Among these, ether and chloroform have been until lately the most often employed. Ether produces upon the nervous system an action similar to that of narcotics, while the insensibility determined or effected by chloroform is largely the result of a suspension of the respiratory function. The inhalation of ether and of chloroform often causes serious consequences, and sometimes produces the death of the patient to whom it is administered. Consequently surgeons, and more particularly those of the United States, have carefully sought some other substance capable of producing local or general anesthesia and free from the dangers incurred by the use of ether and chloroform.

I have observed in the United States collection in the Exposition of the Société de Secours aux Blessés. an apparatus for the production and administration of nitrous oxide gas, exhibited by Dr. J. Q. Colton, of New York. It is but just to observe that through the efforts and researches of Dr. Colton, the attention of surgeons has recently been directed to the protoxide o azote or nitrous oxide gas. To Horace Wells, an American dentist, belongs the credit of having first demonstrated the anesthetic properties of this gas, several of whose peculiar qualities had been previously discovered by the celebrated English chemist Humphrey Davy.

But the discovery soon after of the same properties in ether caused the really original discovery of Wells to be quite forgotten until Dr. Colton had re-established by thousands of experiments the superiority of the protoxide of nitrogen gas over other anesthetics in dental surgery, particularly in operations which may be promptly effected. The gas has recently been even employed with success in Paris under my own direction, in the gravest surgical operations. The protoxide of nitrogen, composed of 36.4 of oxygen and 63.6 of azote, can be inhaled without any danger, when it is perfectly pure, and while breathing it, one feels more or less its agreeable sensations. Much and ingenious apparatus has been constructed in America for the preparation and inhalation of this valuable anesthetical substance.

M. Duchesne exposes apparatus for local anesthesia which appeared to me ingenious and well prepared.

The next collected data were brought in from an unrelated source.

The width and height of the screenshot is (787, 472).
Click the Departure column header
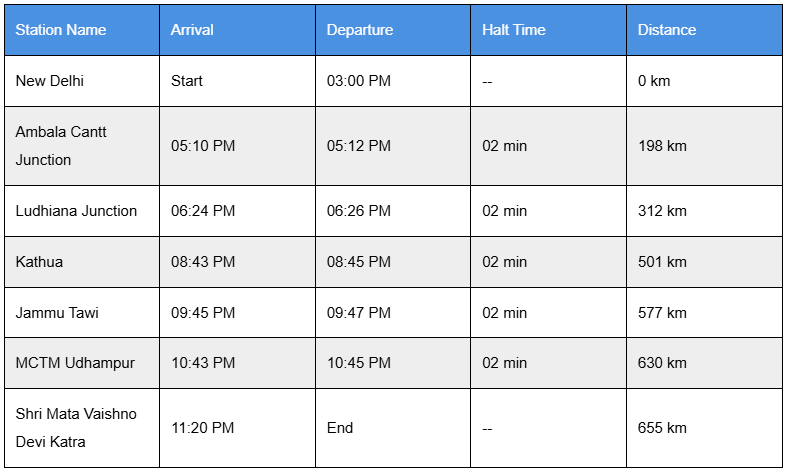(360, 30)
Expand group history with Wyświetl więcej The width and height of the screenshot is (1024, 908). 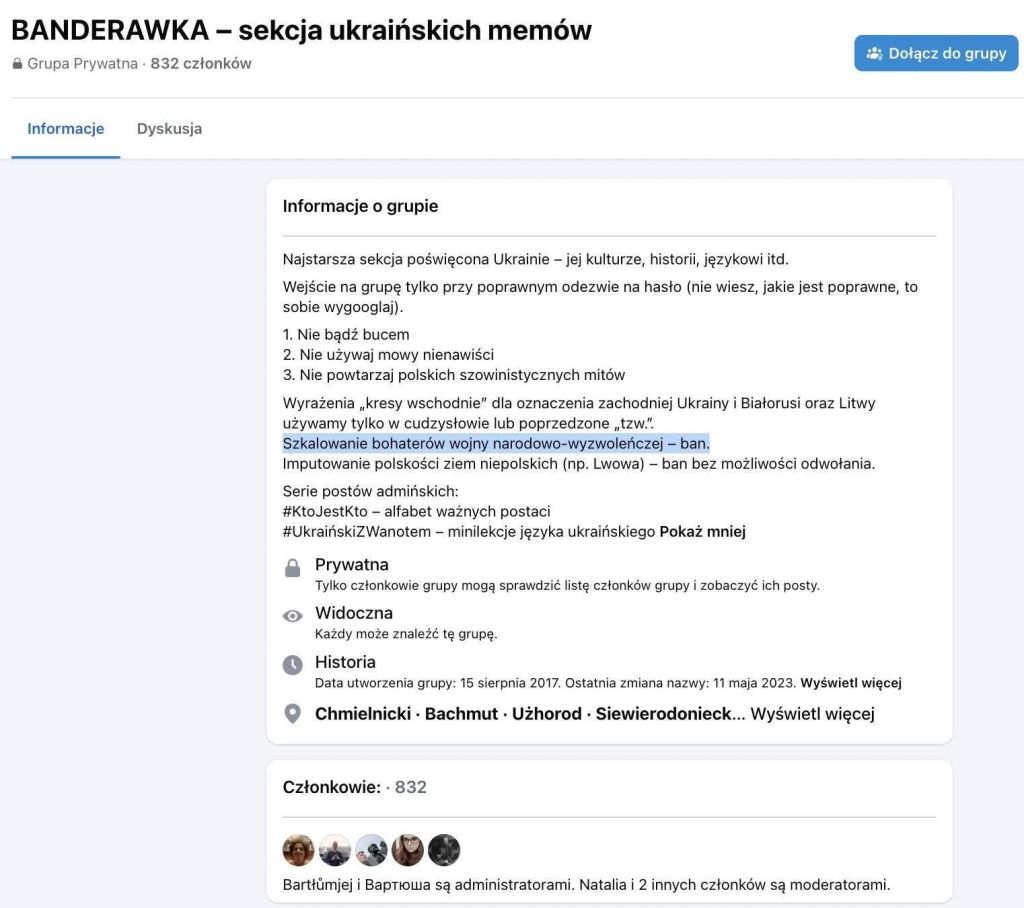tap(851, 683)
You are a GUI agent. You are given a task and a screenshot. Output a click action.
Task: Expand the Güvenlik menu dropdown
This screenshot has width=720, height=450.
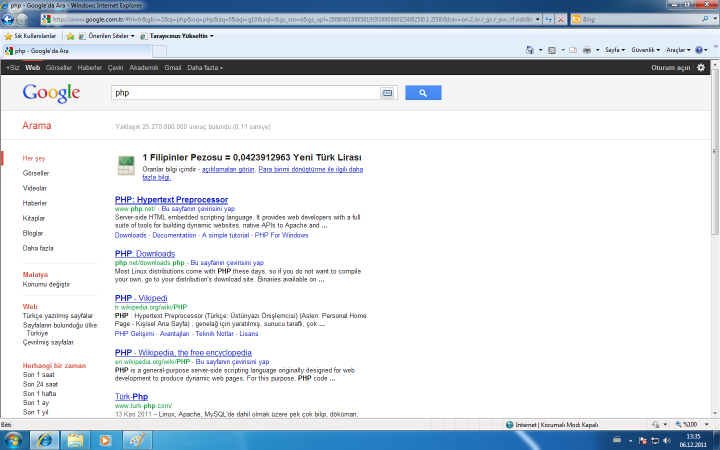[646, 49]
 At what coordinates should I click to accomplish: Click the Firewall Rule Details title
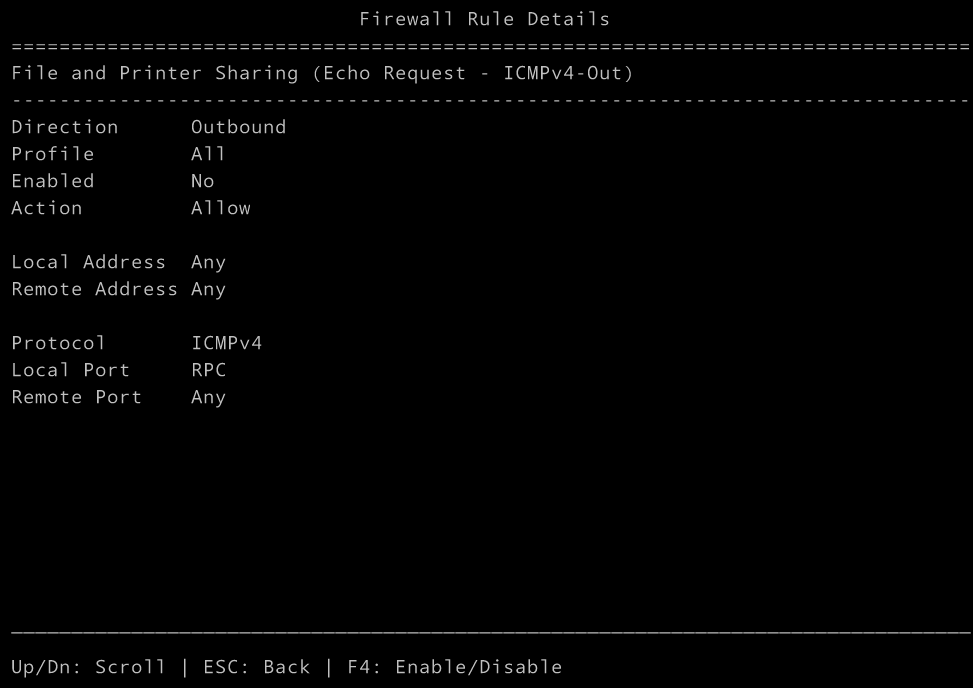[x=484, y=19]
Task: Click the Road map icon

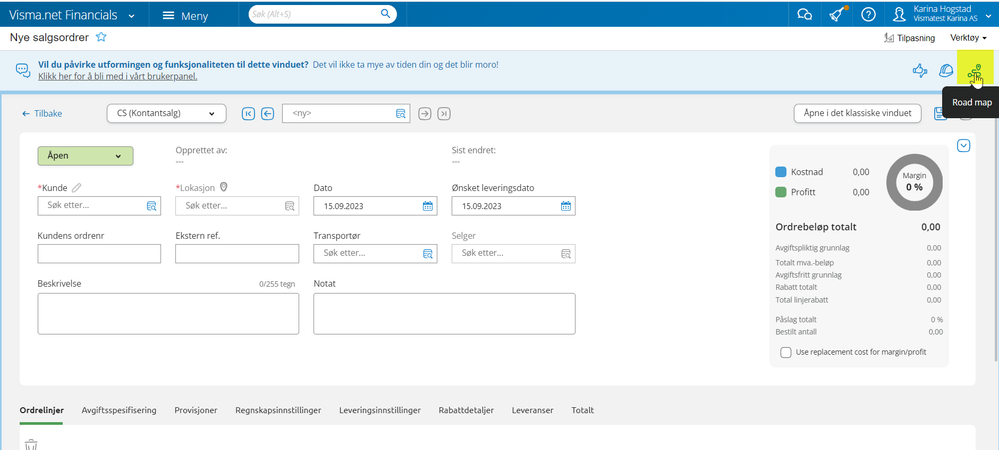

I must add, however, that M. Favre, of Paris, manufacturer of surgical instruments, claims priority in the invention; and, besides, this instrument appears to be a modification of Richardson's, of London.

There is still a large number of exhibitions made by dentists at the Champ de Mars, which I have failed to mention; it would be superfluous enumerate all, as the objects which they expose do not offer any notable differences. Here and there are samples of operations more or less authentic, and everywhere artificial teeth. set with more or less elegance; everywhere boxes and bottles containing marvellous powders and waters whose virtues it is impossible for me to state, but there is seldom any important discovery destined to promote the progress of dental science.

While declaring myself incompetent to render a judgment upon the powders and elixirs, which I have not been able to examine closely, I am far from denying the great importance of these articles in the practice of dentistry. The hygiene of the mouth is an essential thing for the preservation of the teeth, and, consequently, of the health in general.

The production of dentifrices and elixirs has lately developed rapidly, particularly at Paris, where it has attained considerable importance, by reason of the quality of alcohol prepared in France and the abundance of the article in the markets. In the manufacture of elixirs and tooth-powders one should have in view the employment of suitable medicinal substances concealed by materials fragrant and agreeable to the taste.

So long as manufacturers do not disregard this principle, one should, for the sake of hygiene, encourage rather than impede this trade.

Such is the dentist's exhibition at the Champ de Mars. I think that all those who study it carefully will agree with me in expressing the opinion announced at the commencement of this report, viz: that the dentist has no more reason or claim to appear among the exhibitors than the physician or surgeon.

Perhaps this report may also have shown how numerous and interesting are the trades connected with dental science. If it has accomplished this much 1 shall have fully attained the end which I had proposed.